### 練習問題
- a) 福岡藩精錬所の本文のうち、「九州一の歓楽街中洲。その明治」から「テル一帯に敷地がありました。」までを、両端を含めて、「黒田長溥」を「長溥公」に置き換えて書き直してください。
- b) 福岡藩精錬所の本文の続きを、最後の文の後から書き継ぐ。

2006年【皐月号】
vol.67

 九州一の歓楽街中洲。その明治通り沿いにある「魚魚(とと)や」の入ったビル松居壹番館の東側、隣のビルとの僅かな隙間に「福岡藩精錬所跡(ふくおかはんせいれんしょあと)」と書いた石碑が建っています。福岡藩精錬所は幕末の弘化四年(一八四七)に、福岡藩最後の殿様黒田長溥(ながひろ)の命によって造られた理化学研究所で、現在の松居壹番館・東京第一ホテル一帯に敷地がありました。
 黒田長溥は「蘭癖(らんぺき)大名」と噂されたくらい、西洋の知識・技術を取り入れることに熱心な殿様でした。長溥は藩内の有能な人材を、家柄や出身に関係なく抜擢して、長崎などに派遣し、西洋の科学技術や医学を学ばせ、精錬所で実験や製作をさせました。  鉄砲鍛冶の小島伝平・鋳物師(いもじ)の磯野七平・大工の津田又市などに鉄砲や機械、古川俊藏に写真術、永野円助に時計、小川宇平にガラスの製造技術を研究させました。こうして長崎で新技術を習得した人たちが、精錬所で働き、技術を伝授し、武器・ガラス・陶器・青貝細工・製薬・写真・時計・博多織などの製品がつくられました。これらは精錬所の経費をまかなうために販売されましたが、大変な人気を博しました。

### 提供記録

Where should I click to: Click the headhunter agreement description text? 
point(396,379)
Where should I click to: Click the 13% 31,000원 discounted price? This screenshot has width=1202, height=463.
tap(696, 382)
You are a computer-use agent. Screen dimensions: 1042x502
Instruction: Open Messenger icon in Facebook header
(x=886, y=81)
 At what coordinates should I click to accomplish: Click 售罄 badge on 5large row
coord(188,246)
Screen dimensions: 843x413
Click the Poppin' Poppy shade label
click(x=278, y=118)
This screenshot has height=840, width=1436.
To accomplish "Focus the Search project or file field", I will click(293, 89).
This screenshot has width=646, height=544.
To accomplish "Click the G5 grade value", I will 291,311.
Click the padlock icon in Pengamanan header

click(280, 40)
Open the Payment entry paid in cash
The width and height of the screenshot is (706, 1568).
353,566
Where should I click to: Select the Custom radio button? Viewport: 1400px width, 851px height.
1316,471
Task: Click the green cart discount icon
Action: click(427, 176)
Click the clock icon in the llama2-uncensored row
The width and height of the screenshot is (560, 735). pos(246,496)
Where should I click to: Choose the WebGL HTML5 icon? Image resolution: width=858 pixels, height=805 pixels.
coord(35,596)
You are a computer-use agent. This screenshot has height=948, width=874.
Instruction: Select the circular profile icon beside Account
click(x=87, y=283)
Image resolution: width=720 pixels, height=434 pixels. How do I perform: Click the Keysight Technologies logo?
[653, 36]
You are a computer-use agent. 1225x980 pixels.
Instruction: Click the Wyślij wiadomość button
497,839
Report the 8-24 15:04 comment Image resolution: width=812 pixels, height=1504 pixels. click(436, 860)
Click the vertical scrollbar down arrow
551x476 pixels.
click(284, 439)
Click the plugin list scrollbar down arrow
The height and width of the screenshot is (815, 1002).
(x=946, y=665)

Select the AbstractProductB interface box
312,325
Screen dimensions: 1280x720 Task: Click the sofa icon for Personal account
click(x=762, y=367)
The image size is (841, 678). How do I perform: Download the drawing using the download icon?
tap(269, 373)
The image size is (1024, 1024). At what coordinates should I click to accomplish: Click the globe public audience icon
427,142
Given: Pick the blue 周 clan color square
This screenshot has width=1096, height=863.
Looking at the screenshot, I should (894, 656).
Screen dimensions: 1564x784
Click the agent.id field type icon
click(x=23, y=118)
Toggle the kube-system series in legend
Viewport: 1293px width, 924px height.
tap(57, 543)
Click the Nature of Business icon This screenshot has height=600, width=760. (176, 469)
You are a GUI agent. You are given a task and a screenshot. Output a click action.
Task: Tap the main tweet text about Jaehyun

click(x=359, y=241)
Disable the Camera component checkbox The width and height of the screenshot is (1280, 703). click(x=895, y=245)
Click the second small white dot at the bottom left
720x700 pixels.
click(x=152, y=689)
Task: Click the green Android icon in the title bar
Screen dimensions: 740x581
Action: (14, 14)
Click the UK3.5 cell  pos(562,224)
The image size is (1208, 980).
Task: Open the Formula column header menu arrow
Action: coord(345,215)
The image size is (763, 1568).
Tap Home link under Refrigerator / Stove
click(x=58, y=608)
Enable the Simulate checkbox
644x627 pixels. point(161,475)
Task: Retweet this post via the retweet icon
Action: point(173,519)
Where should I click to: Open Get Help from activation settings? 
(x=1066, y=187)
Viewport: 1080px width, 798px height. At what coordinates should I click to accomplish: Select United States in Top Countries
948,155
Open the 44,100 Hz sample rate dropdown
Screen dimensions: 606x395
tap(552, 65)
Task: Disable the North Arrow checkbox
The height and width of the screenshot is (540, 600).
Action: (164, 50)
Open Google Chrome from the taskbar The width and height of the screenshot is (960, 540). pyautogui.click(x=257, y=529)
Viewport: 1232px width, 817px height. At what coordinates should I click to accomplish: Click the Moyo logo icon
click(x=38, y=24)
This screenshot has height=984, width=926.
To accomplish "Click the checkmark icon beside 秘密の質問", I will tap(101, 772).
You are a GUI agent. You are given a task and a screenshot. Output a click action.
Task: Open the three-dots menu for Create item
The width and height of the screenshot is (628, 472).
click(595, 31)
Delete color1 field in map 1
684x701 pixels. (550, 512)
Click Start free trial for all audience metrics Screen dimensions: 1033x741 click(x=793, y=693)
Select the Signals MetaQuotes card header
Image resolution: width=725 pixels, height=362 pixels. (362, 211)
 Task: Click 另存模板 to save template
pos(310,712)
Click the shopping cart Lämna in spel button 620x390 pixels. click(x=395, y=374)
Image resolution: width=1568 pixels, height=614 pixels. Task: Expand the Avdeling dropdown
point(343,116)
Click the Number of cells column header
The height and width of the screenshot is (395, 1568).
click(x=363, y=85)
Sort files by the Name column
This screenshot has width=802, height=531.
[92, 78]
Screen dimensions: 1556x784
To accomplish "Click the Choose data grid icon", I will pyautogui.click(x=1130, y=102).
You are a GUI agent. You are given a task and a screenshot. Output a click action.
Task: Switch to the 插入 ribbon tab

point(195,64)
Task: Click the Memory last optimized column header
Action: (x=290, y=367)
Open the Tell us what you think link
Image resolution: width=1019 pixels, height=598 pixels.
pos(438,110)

### 各問の解答
- a)
九州一の歓楽街中洲。その明治通り沿いにある「魚魚(とと)や」の入ったビル松居壹番館の東側、隣のビルとの僅かな隙間に「福岡藩精錬所跡(ふくおかはんせいれんしょあと)」と書いた石碑が建っています。福岡藩精錬所は幕末の弘化四年(一八四七)に、福岡藩最後の殿様長溥公(ながひろ)の命によって造られた理化学研究所で、現在の松居壹番館・東京第一ホテル一帯に敷地がありました。

- b)
 ガラス技術を学んだ小川は、放生会のチャンポンをつくったといわれ、藩主長溥自身も、ここで行われた石炭の分析などもふまえて、幕府高官や諸侯の間でも有名なほど、石炭に関する知識が豊富だったと伝えられています。また精錬所には、長崎でオランダ人の指導で造った蒸気機関車も据え付けられていました。福岡藩と交代で長崎警備を務めた佐賀藩でも、藩主鍋島直正が精錬所を建設し、そこに莫大な経費を投入して反射炉を築き鋼砲を製造しています。これは全国的にも画期的な事でした。
 精錬所ができる前の中洲の様子を見てみますと、博多と福岡を結ぶメインストリートに沿った中島町は賑わいを見せていましたが、それより北は「北の新地」あるいは「浜新地」、南は「岡新地」あるいは「中洲畠」とよばれた耕作地でした。そんな岡の新地に突如現れた精錬所。博多の文明開化はまさに此処に始まったと言えましょう。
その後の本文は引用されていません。